If you haven’t tried The Rabbit yet, do. They serve the best cocktails in town — one of my favorite places to go after a long day. The restaurant has had some issues with reputation and its haut-cuisine entrées and techniques aren’t for everyone, but as creative as Chef Gil is with flavor combinations and molecular tidbits, his kitchen puts out mean comfort food, too. The fall menu is downright domestic, I was surprised and pleased to see. There’s a lamb navarin with mash and a halibut on puy lentils that are spectacular.

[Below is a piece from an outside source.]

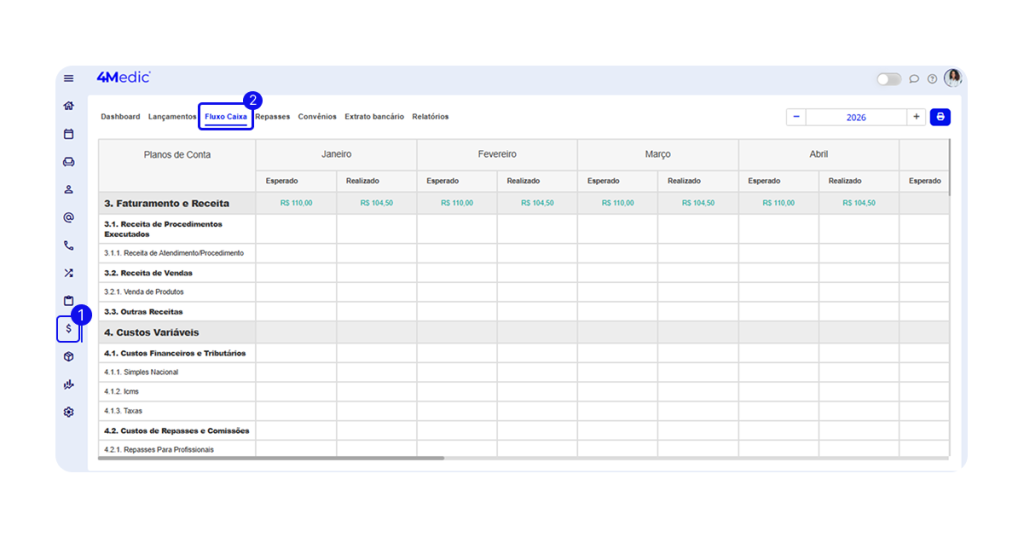Open the Relatórios tab
1024x537 pixels.
click(x=430, y=117)
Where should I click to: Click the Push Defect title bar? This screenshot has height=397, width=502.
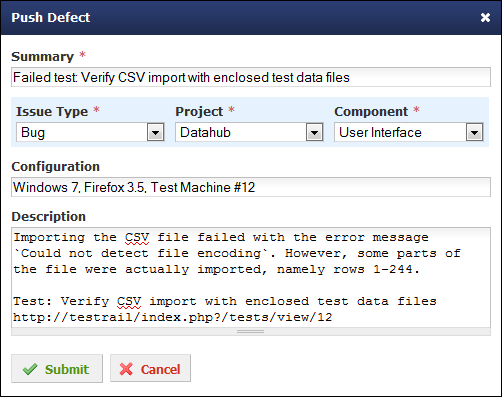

I often sneak off and grade papers or edit a manuscript while eating moules et frites (mussels and fries) at the bar, as I did last night. In fact, the moules are so good that I never even want to try anything else, which is death to me as a food writer! But they’re the best mussels I’ve ever had anywhere, here or Europe, no lie. Someone in that kitchen knows how to prepare shellfish.
So let me just warn you, New York, even though you are going to want to keep our Rabbit team in a warren at the James Beard House, we won’t take kindly to that here in Eugene. Have a safe trip and a wonderful time and come back soon, Rabbits!